Actions to take:
A) List the categories in which the post carrying these adoption comments is filed.
B) In the adoption comments, how many months of TBRI classes did the first commenter's local agency hold before switching to a support group format?
C) Continue the adoption comments, picking up right after the last sentence shown.

Selected extract:
Posted in Adoption and Orphan Care, Ponderings, Ramblings, Slider, Uncategorized and tagged .


  1. My husband and I had talked about starting a group last year. We ended up finding a local adoption agency that provides a lot of post-adoption support teaching the TBRI classes. After 9 months of classes (they stretched out the material quite a bit), it is switching to a support group format. We are continuing with that group and so glad we have that option.

    I agree with you on your points about how the church is failing families. Long before I became the mom of an attachment-challenged kiddo, I had 2 special needs siblings – one with developmental disabilities, one with mental health issues. My family has been through lots and lots. My parents’ church has gone through seasons of being helpful and seasons of not being as helpful. Their previous church was solidly in the not-helpful category.

    It upset me as a sibling. As a parent now, it makes me want to cry. My husband is in church leadership, and we have a hard time communicating what families really need in a way that people understand. It’s not because we don’t try to communicate, it’s figuring out what language to speak that helps them see what they’re missing.

    (I also homeschool our teenager and don’t really care about academics because the emotional and relational stuff is SO MUCH MORE IMPORTANT.)

  2. Such a timely article, Melissa! I will be welcoming Robin Pennington from Hope for Orphans on the Adoption Perspectives Radio Show in the coming weeks to talk about how the Church is/is not supporting families! We will be discussing your article and she is very passionate about this topic! Here’s a link to her bio— Shoot me any questions you would like me to ask!!!

  3. The problem comes down to this… the American church isn’t preaching the Gospel. It is a watered down, man-centered, feel good message. No hearts are being transformed from hearts of stone to hearts of flesh. Faith comes by hearing. Most churches are so program focused and very little on the expositional preaching of God’s Word – which He Himself promises will not return void. If pastors would focus on expounding God’s Word, not stories or non-offensive soft messages, hearts will grow in faith and love in Christ. When a heart is transformed, a fruit of that, is a natural love for people… which works out in a desire to care for them. The last thing most churches need, is another program. They need the Gospel. Weekly. Daily. Now.

  4. Melissa , if you ever here of anyone in the Branson/Springfield area let me know and we can get them connected.

Data section:
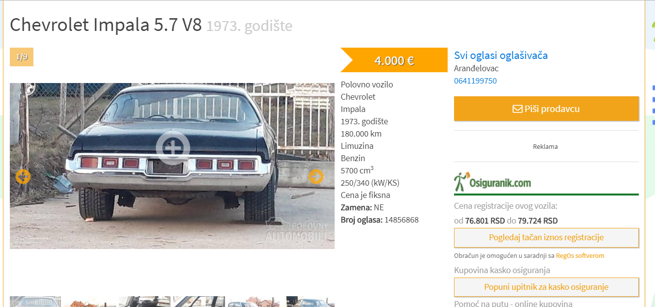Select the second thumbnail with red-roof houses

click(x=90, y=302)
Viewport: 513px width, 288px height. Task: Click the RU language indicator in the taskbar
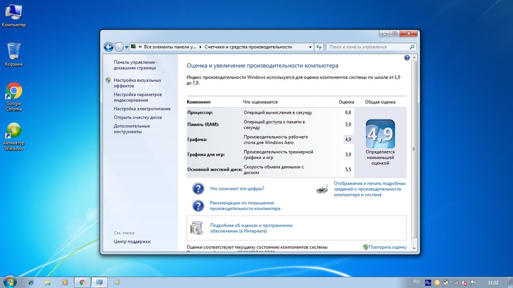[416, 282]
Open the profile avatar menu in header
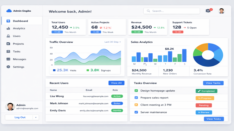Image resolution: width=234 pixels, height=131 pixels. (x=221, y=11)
* * *
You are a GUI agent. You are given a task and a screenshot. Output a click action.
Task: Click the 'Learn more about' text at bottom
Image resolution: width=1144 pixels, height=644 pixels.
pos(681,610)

Answers by task:
A) Adoption and Orphan Care, Ponderings, Ramblings, Slider, Uncategorized

B) 9 months

C)
  5. My husband and I are going through train the trainer right now with Empowered To Connect. Our hope is to bring it to our area churches and serve the families. We are currently leading a Created to Connect study. The Connected Child is what saved our family from falling apart. We adopted and she has Sensory Pricessing Disorder, and other stuff. Dr.Karyn’s principals work. 🙂

    • Carrie,
      You can email me at melissa.corkum @ and we can set up a time to talk about opportunities for you church.
      Thanks for responding!

  6. Breaks. My. Heart. I want to be part of the solution. What training are you talking about? I’d love to know more about it. You can email me privately if you wish.

  7. This is SO good. On my way home from the kids’ school today, I was looking around at all the families in need of support (adoptive, foster, kinship). We are everywhere. And, we feel abandoned by the church. It has been extremely hard for me to “give” financially to the church because of the needs we live with and watch daily that are ignored by the church (while spending on ridiculous salaries, buildings, and programs). I am sure there are churches that “get it” and are following Jesus’ heart to love our children and our hurting families. Wish it were common. [Oh, and we do know of amazing churches. The ones who love our kids the most, don’t really have the resources to serve them.]

    • I’m sorry you guys can empathize. We struggle with the same dichotomy of struggling people and large church budgets. I also think adoptive/foster/kinship families are not the only ones this line of thought applies to.

  8. Please can you get me the info on this? We are one of the hurting families and the lack has led to disaster in our lives. I would love to do this here as well as share our story and help others.